Per favore, trasforma in un elenco puntato il paragrafo del brano che inizia con «E così è avvenuto anche», conservandone i fatti principali.

Brano di lettura =
++++++++++

Anzi, per superare la memoria di quel conflitto (in cui morirono più americani che in tutte le altre guerre) è dovuto trascorrere ben più di un secolo. In Italia, fin dall’immediato dopoguerra, è sempre stata ragguardevole sul piano elettorale e attiva su quello politico, una forza “nostagica’’, che rifiutava di riconoscersi nella nuova Italia nata dalla Resistenza. E purtroppo questa contrapposizione è ancora viva e si è trasmessa – nonostante i cambiamenti intervenuti nei partiti della c.d. Prima Repubblica – da una generazione all’altra.
E così è avvenuto anche in altri Paesi europei. Perché il fascismo non è un fenomeno storico, appartenuto ad un’epoca trascorsa e dimenticata. Come ha scritto Primo Levi, lo scrittore sopravvissuto all’Olocausto, ogni tempo ha il suo fascismo; e si può arrivare a quella situazione estrema “non necessariamente col terrore dell’intimidazione poliziesca, ma anche negando o distorcendo l’informazione, inquinando la giustizia, paralizzando la scuola, diffondendo in molti modi sottili la nostalgia per un mondo in cui regnava sovrano l’ordine”.

++++++++++

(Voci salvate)
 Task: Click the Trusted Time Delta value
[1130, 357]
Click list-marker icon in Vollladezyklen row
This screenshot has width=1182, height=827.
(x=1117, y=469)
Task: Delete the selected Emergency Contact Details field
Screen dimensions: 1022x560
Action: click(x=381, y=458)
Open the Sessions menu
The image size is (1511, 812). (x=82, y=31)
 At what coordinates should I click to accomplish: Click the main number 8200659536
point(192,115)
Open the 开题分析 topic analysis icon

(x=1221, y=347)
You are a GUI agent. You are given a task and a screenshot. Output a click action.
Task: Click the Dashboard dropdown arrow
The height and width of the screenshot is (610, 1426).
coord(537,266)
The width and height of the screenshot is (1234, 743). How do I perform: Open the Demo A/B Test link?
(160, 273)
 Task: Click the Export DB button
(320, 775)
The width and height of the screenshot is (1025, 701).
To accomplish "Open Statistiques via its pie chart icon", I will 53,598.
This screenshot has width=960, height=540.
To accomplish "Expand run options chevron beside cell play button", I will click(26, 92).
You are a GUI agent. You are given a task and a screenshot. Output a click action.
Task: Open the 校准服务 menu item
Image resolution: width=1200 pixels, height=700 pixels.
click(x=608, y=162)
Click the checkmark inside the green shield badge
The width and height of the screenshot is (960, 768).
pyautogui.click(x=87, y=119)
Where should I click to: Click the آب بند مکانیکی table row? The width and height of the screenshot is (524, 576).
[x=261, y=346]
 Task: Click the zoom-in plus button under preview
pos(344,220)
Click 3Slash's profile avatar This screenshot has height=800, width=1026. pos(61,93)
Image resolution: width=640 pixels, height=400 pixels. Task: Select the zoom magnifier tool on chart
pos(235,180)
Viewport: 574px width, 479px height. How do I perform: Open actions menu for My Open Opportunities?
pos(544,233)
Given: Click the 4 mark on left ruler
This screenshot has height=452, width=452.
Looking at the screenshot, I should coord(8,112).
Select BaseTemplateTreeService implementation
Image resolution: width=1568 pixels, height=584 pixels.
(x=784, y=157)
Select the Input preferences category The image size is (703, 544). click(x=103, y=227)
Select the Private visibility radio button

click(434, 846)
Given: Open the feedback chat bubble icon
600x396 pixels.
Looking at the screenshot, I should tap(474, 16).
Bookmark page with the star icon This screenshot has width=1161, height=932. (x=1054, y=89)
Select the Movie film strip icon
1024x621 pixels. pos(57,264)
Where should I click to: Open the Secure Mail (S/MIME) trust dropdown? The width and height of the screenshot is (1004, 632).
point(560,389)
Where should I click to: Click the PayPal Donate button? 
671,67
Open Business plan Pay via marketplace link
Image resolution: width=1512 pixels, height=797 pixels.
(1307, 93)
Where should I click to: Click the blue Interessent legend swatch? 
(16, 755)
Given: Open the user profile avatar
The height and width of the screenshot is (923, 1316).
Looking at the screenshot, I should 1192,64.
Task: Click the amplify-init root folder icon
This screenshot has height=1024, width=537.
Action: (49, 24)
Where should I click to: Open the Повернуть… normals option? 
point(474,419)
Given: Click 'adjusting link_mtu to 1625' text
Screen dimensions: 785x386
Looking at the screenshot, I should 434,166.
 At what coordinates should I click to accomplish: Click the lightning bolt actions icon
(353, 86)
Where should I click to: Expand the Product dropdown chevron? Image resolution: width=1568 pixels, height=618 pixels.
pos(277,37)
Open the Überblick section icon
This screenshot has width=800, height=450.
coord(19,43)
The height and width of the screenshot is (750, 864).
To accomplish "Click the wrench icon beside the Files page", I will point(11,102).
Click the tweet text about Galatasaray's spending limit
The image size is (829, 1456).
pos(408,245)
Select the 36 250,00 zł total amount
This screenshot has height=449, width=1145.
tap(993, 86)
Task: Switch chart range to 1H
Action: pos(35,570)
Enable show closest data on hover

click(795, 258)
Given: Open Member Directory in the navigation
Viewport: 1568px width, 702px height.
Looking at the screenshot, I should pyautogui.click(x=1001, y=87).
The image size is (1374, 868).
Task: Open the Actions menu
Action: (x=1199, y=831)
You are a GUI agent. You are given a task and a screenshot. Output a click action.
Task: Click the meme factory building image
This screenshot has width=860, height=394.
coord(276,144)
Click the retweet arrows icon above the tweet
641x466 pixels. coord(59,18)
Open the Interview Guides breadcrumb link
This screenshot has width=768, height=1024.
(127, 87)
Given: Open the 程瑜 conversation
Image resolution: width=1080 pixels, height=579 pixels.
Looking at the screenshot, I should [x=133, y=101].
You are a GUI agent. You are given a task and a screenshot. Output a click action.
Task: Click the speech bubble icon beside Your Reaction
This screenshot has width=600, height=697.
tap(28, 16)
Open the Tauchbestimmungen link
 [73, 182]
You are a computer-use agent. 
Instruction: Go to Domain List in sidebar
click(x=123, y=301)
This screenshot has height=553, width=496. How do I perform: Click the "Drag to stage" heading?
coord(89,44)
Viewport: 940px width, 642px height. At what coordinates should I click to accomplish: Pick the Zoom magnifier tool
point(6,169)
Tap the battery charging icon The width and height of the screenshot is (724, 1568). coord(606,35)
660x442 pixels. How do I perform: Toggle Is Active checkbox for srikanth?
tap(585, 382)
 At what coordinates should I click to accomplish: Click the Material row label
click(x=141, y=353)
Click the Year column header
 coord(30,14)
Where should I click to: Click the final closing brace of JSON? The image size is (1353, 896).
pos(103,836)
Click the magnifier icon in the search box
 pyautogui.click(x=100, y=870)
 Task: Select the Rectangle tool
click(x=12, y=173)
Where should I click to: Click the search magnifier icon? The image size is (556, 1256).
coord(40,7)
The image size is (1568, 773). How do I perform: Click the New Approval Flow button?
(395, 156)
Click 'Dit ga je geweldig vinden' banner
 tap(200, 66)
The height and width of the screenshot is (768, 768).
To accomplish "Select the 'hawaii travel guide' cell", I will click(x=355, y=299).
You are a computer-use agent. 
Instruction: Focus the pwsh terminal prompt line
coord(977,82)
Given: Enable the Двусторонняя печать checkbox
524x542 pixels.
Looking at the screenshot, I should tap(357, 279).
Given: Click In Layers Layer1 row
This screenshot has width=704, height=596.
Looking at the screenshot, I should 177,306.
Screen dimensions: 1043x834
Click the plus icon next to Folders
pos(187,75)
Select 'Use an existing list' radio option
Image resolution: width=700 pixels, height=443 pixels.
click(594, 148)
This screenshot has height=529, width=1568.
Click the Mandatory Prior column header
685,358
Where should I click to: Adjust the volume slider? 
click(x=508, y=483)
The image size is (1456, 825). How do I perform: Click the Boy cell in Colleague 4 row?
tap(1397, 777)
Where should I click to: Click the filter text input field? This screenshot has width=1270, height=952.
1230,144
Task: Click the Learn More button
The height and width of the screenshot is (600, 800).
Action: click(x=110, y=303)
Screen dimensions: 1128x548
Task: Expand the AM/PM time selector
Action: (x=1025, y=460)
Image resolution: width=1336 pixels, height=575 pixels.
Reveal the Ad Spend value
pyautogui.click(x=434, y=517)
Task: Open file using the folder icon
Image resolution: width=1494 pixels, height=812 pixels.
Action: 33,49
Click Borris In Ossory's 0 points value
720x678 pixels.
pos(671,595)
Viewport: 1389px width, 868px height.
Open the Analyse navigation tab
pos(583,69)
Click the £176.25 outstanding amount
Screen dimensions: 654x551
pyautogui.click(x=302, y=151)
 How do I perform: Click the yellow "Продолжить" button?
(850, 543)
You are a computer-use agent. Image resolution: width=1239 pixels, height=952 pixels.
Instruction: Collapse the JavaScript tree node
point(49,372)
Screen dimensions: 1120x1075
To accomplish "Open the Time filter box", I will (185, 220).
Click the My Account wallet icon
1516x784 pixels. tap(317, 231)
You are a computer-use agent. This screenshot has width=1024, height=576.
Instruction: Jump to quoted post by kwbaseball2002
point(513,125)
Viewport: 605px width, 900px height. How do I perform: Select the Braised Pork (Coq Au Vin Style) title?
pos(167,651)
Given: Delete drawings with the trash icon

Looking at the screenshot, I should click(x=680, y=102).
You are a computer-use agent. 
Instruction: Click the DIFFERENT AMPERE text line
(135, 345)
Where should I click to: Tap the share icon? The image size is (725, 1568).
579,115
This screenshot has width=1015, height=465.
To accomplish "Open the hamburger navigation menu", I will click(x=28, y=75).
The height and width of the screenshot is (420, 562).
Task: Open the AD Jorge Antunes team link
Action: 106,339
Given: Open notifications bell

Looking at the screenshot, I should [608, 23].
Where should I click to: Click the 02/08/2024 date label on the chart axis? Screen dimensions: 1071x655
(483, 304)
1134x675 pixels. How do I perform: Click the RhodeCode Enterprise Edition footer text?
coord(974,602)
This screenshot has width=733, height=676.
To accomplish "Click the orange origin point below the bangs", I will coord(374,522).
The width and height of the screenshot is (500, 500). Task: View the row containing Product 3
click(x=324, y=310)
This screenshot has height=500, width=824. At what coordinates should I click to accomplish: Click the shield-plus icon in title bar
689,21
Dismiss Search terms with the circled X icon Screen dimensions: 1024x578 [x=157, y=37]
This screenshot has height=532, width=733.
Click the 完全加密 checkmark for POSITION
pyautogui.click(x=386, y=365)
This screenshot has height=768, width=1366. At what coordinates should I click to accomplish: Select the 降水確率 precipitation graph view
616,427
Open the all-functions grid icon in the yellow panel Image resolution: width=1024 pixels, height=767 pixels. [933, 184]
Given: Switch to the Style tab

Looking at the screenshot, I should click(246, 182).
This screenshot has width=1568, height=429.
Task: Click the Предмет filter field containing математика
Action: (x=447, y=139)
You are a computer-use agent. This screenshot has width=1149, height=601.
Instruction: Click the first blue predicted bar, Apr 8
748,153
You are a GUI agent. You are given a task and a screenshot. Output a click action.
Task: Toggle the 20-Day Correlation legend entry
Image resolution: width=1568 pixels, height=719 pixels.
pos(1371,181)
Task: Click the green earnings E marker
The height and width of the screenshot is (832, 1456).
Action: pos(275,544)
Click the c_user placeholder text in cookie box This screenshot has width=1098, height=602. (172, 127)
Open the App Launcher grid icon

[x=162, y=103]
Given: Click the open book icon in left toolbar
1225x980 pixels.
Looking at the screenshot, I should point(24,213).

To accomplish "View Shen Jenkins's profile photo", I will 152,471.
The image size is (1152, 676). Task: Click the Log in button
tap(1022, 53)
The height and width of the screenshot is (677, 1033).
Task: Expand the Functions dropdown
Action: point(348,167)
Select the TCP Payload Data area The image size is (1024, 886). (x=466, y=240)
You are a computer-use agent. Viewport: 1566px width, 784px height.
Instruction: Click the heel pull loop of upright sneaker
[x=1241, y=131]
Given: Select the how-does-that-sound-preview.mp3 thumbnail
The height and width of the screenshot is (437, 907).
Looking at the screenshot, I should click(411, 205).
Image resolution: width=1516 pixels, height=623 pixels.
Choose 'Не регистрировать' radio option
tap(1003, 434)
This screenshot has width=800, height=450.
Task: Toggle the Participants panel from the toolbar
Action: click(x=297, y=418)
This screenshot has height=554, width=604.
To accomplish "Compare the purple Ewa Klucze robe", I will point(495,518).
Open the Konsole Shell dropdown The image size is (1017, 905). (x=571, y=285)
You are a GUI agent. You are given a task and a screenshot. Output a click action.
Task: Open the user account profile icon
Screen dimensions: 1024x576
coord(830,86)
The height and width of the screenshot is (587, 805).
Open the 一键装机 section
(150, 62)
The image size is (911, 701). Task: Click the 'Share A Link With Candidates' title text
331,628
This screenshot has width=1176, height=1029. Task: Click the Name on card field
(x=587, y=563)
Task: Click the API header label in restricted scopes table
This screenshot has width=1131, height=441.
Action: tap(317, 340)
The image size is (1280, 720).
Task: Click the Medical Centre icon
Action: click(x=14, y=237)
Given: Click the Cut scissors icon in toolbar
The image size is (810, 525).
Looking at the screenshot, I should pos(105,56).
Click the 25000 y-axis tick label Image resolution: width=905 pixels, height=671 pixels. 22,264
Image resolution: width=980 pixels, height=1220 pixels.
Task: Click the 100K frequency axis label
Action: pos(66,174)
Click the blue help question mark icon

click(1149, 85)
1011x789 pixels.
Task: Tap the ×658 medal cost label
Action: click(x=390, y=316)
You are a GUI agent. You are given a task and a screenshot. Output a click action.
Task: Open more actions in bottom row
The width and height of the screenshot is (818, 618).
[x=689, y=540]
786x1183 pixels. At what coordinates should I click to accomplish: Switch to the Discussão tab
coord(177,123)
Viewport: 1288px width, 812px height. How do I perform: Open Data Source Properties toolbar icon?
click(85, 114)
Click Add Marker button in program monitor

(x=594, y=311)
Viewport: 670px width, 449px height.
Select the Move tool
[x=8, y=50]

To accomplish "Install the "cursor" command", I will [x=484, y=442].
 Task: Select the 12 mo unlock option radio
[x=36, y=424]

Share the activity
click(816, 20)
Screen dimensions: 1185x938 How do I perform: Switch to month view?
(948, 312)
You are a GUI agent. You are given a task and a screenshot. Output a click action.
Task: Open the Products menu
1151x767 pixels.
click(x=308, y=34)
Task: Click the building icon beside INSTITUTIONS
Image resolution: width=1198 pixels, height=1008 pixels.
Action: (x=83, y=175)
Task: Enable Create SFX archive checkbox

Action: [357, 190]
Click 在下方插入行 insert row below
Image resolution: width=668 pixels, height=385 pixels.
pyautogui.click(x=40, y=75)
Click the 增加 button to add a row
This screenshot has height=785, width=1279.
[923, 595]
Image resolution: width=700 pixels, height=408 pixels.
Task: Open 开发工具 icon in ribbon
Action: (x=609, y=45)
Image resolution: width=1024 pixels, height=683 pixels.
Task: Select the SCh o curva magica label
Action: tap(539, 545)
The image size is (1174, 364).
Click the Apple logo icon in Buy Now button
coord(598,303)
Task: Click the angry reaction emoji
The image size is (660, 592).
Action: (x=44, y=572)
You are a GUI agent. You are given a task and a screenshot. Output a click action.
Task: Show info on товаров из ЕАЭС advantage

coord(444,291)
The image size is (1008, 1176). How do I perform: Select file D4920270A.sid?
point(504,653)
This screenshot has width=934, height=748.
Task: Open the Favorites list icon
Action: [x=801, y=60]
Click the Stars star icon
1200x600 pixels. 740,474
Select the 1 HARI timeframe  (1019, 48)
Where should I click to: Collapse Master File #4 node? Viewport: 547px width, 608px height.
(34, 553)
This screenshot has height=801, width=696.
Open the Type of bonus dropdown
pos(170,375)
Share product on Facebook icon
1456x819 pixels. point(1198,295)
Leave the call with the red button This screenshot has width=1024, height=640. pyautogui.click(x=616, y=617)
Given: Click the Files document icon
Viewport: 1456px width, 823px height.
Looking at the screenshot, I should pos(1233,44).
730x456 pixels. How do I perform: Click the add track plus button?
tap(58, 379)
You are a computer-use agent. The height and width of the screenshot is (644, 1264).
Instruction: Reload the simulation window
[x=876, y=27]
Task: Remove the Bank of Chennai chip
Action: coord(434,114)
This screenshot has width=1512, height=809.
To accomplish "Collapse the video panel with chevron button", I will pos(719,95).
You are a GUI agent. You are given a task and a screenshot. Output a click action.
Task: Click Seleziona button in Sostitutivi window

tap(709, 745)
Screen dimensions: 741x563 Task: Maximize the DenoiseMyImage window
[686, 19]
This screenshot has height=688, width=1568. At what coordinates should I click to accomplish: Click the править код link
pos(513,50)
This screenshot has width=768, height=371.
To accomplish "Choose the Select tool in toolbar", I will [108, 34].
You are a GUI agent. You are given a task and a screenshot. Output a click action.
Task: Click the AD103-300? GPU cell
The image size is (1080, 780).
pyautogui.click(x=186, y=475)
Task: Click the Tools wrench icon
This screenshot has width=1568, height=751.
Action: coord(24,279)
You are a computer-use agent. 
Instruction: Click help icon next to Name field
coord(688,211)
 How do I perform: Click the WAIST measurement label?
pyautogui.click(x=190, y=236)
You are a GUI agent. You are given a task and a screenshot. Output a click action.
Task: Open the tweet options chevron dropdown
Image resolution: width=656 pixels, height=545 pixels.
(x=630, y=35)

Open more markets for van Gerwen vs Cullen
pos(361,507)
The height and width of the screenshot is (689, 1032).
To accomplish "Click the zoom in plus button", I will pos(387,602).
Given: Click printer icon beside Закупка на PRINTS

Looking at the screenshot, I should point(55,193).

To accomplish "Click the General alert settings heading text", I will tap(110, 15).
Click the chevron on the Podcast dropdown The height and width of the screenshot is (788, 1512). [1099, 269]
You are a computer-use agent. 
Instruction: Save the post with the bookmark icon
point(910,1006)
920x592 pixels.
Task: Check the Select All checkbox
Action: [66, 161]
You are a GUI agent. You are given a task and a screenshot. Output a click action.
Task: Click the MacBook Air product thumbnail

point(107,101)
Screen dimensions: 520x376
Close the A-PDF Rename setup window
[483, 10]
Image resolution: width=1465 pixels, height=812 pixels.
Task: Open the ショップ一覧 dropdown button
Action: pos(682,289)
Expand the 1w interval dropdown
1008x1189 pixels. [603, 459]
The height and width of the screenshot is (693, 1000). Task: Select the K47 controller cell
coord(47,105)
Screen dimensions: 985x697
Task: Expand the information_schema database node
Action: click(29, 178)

++++++++++

Risultato atteso =
- Lo stesso è accaduto anche in altri Paesi europei.
- Il fascismo non è un fenomeno storico appartenuto a un'epoca passata e dimenticata.
- Secondo Primo Levi, scrittore sopravvissuto all'Olocausto, ogni tempo ha il suo fascismo.
- A quella situazione estrema si può arrivare non solo con il terrore dell'intimidazione poliziesca. Vi si giunge anche negando o distorcendo l'informazione, inquinando la giustizia, paralizzando la scuola e diffondendo in modi sottili la nostalgia per un mondo in cui regnava l'ordine.